Pembangunan infrastruktur jalan di Indonesia masih menghadapi berbagai tantangan serius

Pembangunan Infrastruktur Jalan di Indonesia Mahal dan Tidak Efisien

Pembangunan infrastruktur jalan di Indonesia masih menghadapi berbagai tantangan serius. Salah satu sorotan utama adalah tingginya biaya penyelenggaraan jalan yang dinilai lebih mahal dibandingkan negara-negara seperti Amerika Serikat dan Malaysia.

Ketua V Bidang Perkerasan Himpunan Pengembangan Jalan Indonesia (HPJI), Ir. Purnomo, menyatakan bahwa perbaikan jalan di Indonesia dilakukan terlalu sering akibat kualitas infrastruktur yang rendah.

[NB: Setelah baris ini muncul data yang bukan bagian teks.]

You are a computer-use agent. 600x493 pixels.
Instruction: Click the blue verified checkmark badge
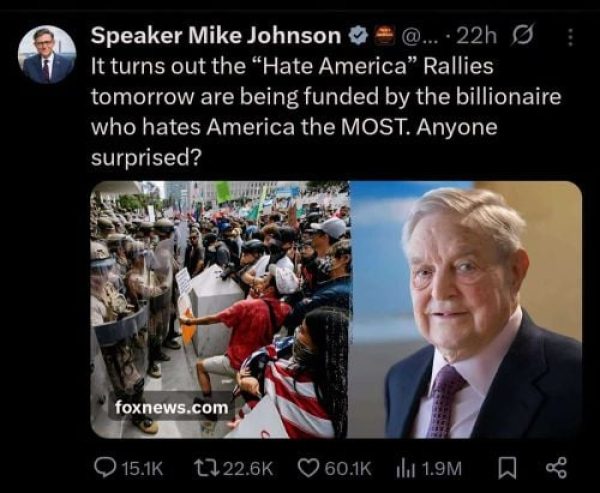point(358,36)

Pembangunan infrastruktur jalan di Indonesia masih menghadapi berbagai tantangan serius.
Narasumber diskusi CTIS Ketua V Bidang Perkerasan Himpunan Pengembangan Jalan Indonesia (HPJI), Ir. Purnomo (jaket biru). (Dok CTIS)

“Biaya penyelenggaraan jalan di Indonesia mahal karena jalan cepat rusak. Sementara di negara lain bisa bertahan hingga 25–30 tahun, di sini setiap 4–5 tahun harus diperbaiki,” ungkap Purnomo dalam diskusi CTIS bertema “Tantangan Penyelenggaraan Infrastruktur Jalan di Indonesia”, Rabu (28/5).

Purnomo mencontohkan Tol Jagorawi yang diresmikan pada 1978 sebagai tol terbaik karena tidak pernah mengalami kerusakan signifikan. Ia menilai tol-tol baru yang dibangun dalam 10 tahun terakhir belum mampu menandingi kualitasnya.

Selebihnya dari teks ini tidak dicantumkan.